8 July 2010
Zimbabwe is in a state of "debt distress" and is preparing a request for debt relief under the Heavily Indebted Poor Countries (HIPC) initiative established by international financial institutions, says the International Monetary Fund (IMF).
In a report released on Wednesday, the IMF says after "intense internal debate" within the Zimbabwean government, "consensus is emerging among key government officials that mineral wealth alone would not be sufficient to achieve debt sustainability.
"As a result, the government is working on a comprehensive 'hybrid' strategy involving both a request for debt relief under the HIPC Initiative to resolve external payments arrears and use of fresh IFI financing and mineral wealth to achieve sustainable development."
An IMF staff appraisal and summary of the report, drawn up by an IMF delegation which visited Zimbabwe in March, follows:
The nascent economic recovery, underpinned by significant improvements in policies in 2009, remains very fragile.
Mining underground at Ngezi, a Zimbabwean platinum mine
The previously implemented liberalization of prices, goods markets, and foreign exchange transactions would support economic activity in 2010. Significant improvements in tax policy and administration have increased available fiscal space. However, rapid unsustainable government expenditure growth, including of wages, a large reduction in capital inflows because of increased uncertainty about the indigenization process, and exuberant credit growth have negatively affected the macroeconomic outlook and intensified external and banking system vulnerabilities.

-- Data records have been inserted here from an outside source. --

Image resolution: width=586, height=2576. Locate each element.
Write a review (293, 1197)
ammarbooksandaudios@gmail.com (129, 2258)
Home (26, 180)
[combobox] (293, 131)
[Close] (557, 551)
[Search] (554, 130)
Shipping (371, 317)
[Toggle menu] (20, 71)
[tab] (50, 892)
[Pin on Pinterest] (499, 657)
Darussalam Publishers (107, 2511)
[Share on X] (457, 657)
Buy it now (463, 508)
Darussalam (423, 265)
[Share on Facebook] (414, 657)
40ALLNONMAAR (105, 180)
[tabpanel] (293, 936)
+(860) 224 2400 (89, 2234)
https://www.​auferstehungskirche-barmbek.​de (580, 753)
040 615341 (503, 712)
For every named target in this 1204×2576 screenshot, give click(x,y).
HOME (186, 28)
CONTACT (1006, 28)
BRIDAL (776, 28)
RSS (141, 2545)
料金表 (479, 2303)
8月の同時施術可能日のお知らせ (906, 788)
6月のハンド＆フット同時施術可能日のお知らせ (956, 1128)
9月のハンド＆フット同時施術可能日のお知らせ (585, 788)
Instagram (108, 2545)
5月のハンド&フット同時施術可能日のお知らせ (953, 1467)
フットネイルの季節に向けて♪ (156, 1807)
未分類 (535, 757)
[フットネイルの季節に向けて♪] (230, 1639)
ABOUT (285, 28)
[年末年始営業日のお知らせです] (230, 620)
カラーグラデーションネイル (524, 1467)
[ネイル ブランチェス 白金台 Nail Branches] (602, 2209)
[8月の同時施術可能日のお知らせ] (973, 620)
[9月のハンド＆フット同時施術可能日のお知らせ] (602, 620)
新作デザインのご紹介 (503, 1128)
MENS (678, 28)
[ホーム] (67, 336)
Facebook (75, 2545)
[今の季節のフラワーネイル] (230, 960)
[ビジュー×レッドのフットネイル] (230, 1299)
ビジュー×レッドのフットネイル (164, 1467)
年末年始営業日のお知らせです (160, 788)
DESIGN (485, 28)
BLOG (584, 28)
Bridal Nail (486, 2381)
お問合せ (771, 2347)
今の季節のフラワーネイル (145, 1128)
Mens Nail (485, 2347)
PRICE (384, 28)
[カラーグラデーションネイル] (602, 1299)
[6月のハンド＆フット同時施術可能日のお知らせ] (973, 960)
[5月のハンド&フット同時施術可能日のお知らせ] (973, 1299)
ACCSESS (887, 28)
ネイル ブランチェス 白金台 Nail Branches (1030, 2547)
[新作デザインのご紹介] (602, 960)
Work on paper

In light of these vulnerabilities, policies need to be strengthened to sustain the economic recovery:
The approved 2010 budgetary expenditures would need to be curtailed by about 3 percent of GDP to return to a path toward medium-term fiscal and external sustainability and reduce the economy’s vulnerability to shocks. This would also help maintain a fiscal reserve of at least $250 million of SDR holdings (2 months of expenditures). Although reaching consensus on the recommended fiscal measures is a major political challenge, delaying their implementation could increase the social and economic costs of the future necessary adjustment.
The key fiscal challenge is to reduce the wage bill relative to revenues in 2010 and beyond to leave sufficient fiscal space for urgent infrastructure upkeep expenses (e.g., electricity, water, and sanitation), maintain competitiveness, and prevent an unsustainable buildup of domestic expenditure arrears. The recent payroll audit presents an opportunity to eliminate ghost workers, and political support needs to be forged for additional measures for 2010 and the medium term to further reduce the wage bill.
To address increasing systemic vulnerabilities in the banking system, urgent measures need to be implemented: (i) improving Reserve Bank of Zimbabwe (RBZ) governance, and downsizing and restructuring it; (ii) reducing banks’ exposure to the financially distressed RBZ; (iii) containing credit and liquidity risks; and (iv) discontinuing moral suasion on banks to lend to specific sectors. The authorities’ stated intentions to implement these recommendations need to be followed through with speedy implementation.
The multi-currency system would serve Zimbabwe well during its intended lifespan (2010–12). The Zimbabwe dollar can be reintroduced as sole legal tender only once a track record of sound policies is established and a credible central bank governance framework focused on price stability is adopted.
Sound macroeconomic policies, a significant improvement in the business climate, in particular regarding enforcement of property rights and labor legislation, and debt relief are essential for moving toward external and domestic stability.
Zimbabwe is in debt distress, and the debt overhang cannot be resolved without debt relief even if policies are improved and mineral extraction is increased. The government needs to reach consensus on a resolution strategy for external debt arrears and to improve relations with the international community, whose support would be vital for obtaining debt relief and rebuilding the Zimbabwe economy.